Opening up state-owned enterprises and commodity trading
Triggered by disclosure requirements, data on transactions between governments, state-owned enterprises and commodity traders are now being published
Understanding the responsibilities of state-owned enterprises in each country is critical for sound public financial management, as they can play a critical role in exploiting natural resources and managing the extractive sector.
Many countries receive a share in the commodities extracted, either in addition to or in place of tax revenue. These “in-kind” revenues occur when governments opt to receive products instead of cash, or loans in return for assured trades. Governments can then choose to use their resources domestically or to sell them
on the international markets, often through commodity traders.
These transactions are high value. The average cargo size is around 900,000 barrels, which in the case of crude oil is worth USD 45 million at a price of USD 50 per barrel. These transactions pose a high risk for mismanagement.
The role of the state-owned enterprise represented above by a national oil company in the contracting, selling and refining of the state’s share of oil, gas and minerals. Revenues from the sale go to the government.
Working together with governments, commodity traders and civil society
In 2015, the EITI established a multi-stakeholder Working Group to advise and guide the EITI’s efforts to improve the disclosures on “first trades”. Albania, Cameroon, Chad, Côte d’Ivoire, Ghana, Indonesia, Mauritania and Nigeria participated
in a targeted effort to produce new guidance. This was endorsed by companies, civil society groups and governments and included a reporting template allowing for effective collection, interpretation and use of first trade data.
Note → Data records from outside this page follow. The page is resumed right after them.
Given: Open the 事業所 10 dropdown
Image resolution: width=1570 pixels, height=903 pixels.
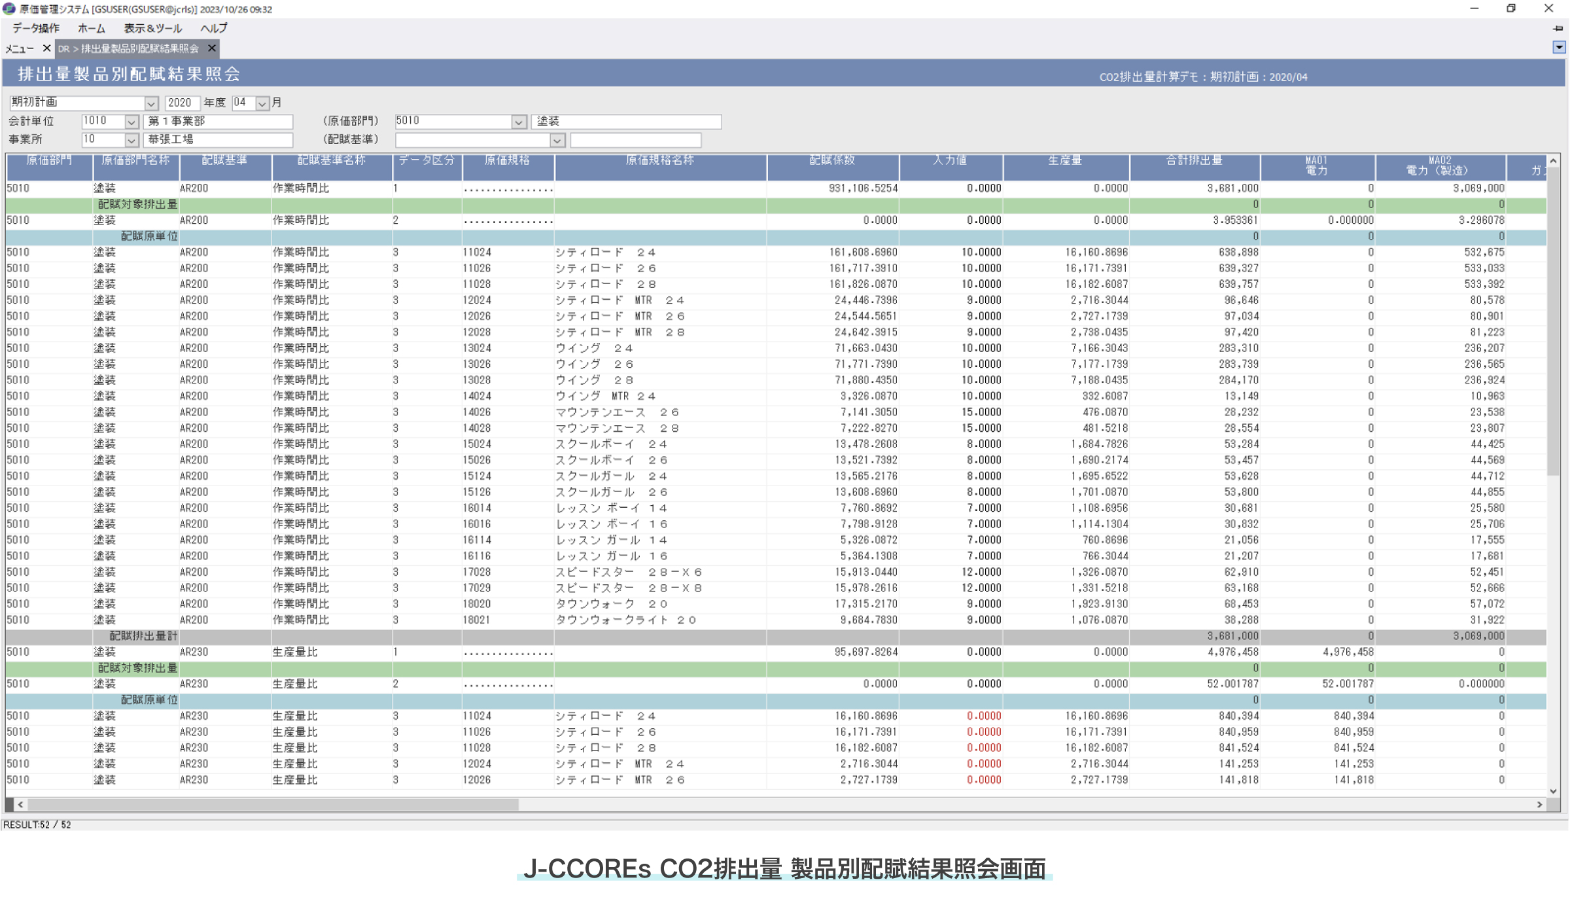Looking at the screenshot, I should pyautogui.click(x=131, y=140).
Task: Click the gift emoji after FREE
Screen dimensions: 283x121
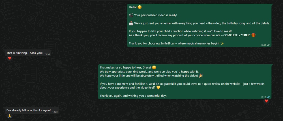Action: click(253, 35)
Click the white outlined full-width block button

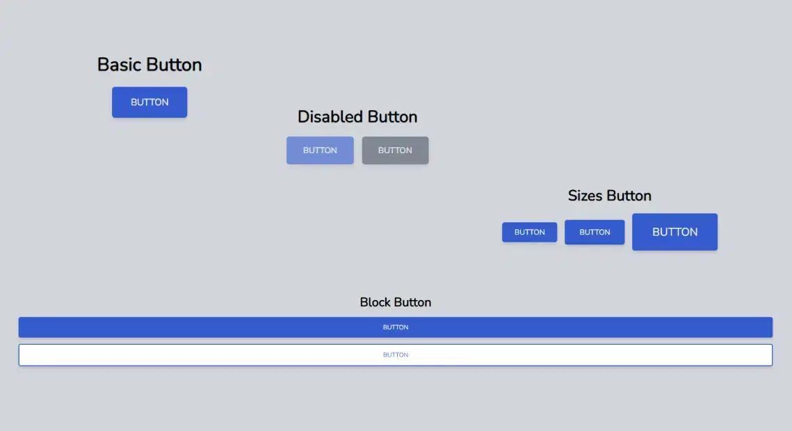click(x=395, y=355)
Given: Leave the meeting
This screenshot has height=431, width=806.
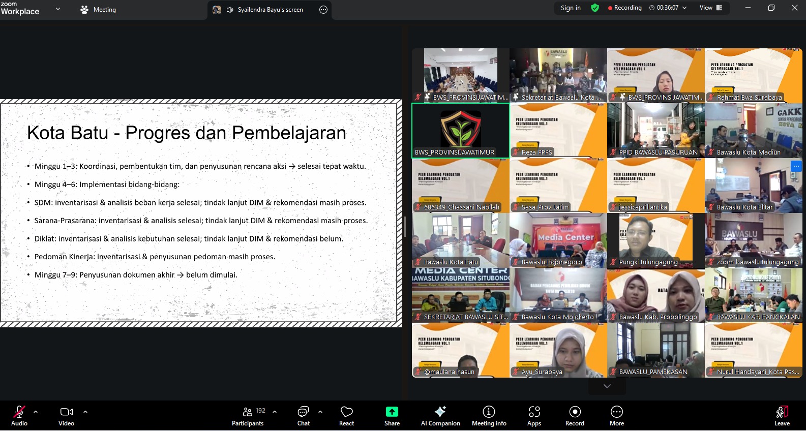Looking at the screenshot, I should click(782, 415).
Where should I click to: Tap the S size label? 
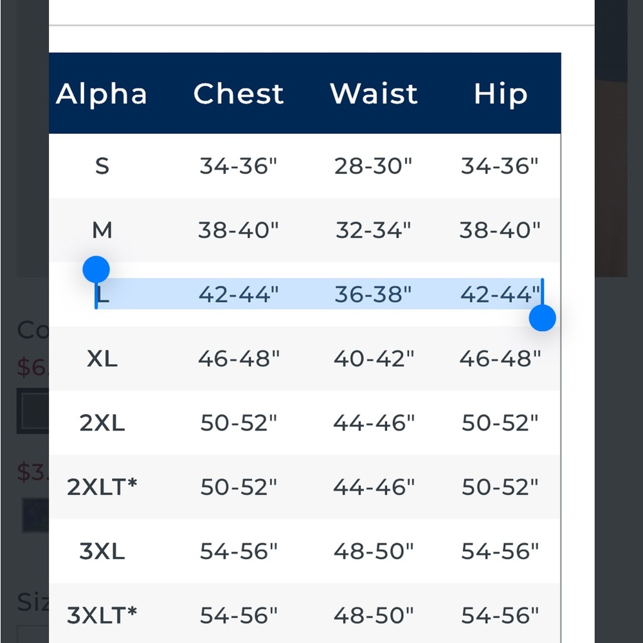[102, 167]
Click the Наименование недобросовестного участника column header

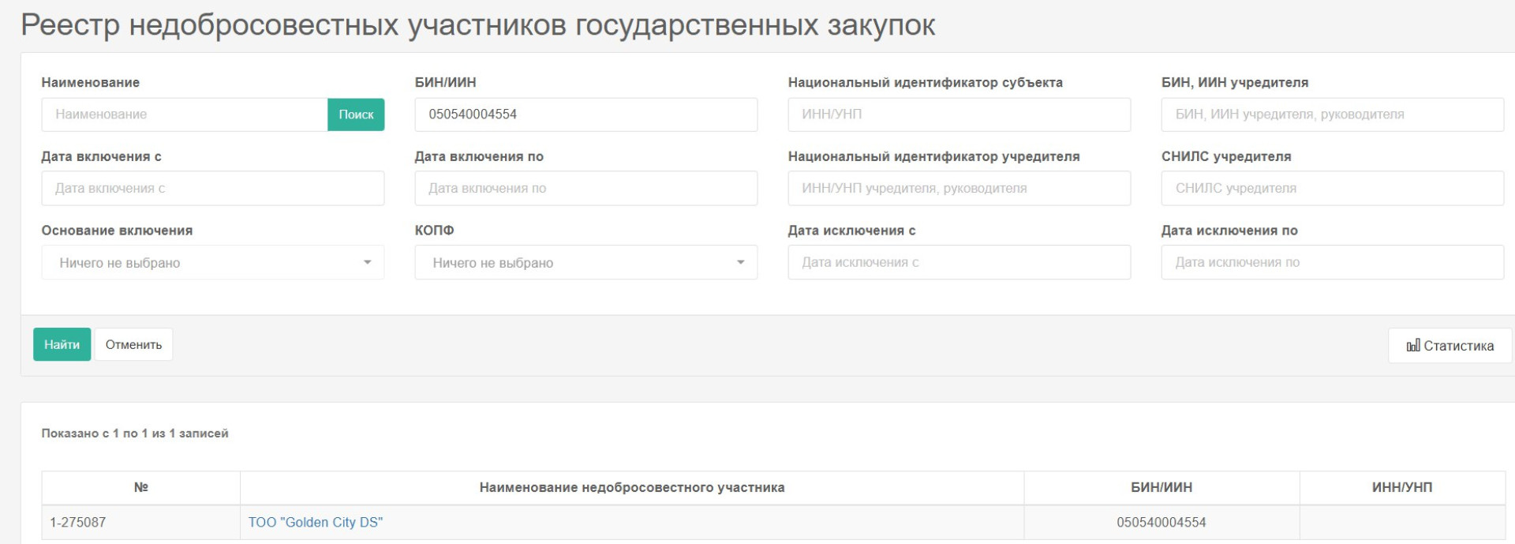[x=631, y=488]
Opportunities and challenges
The experiences of this working group and pilots in implementing countries have also resulted in clarifications to EITI Requirements. These significantly improve the usefulness
of the information published by state-owned enterprises. Future data will help reveal the use of resource-backed loans and pre-payment deals which are becoming an increasingly significant source of finance for some countries, but can
be a source of high risk when commodity prices are volatile.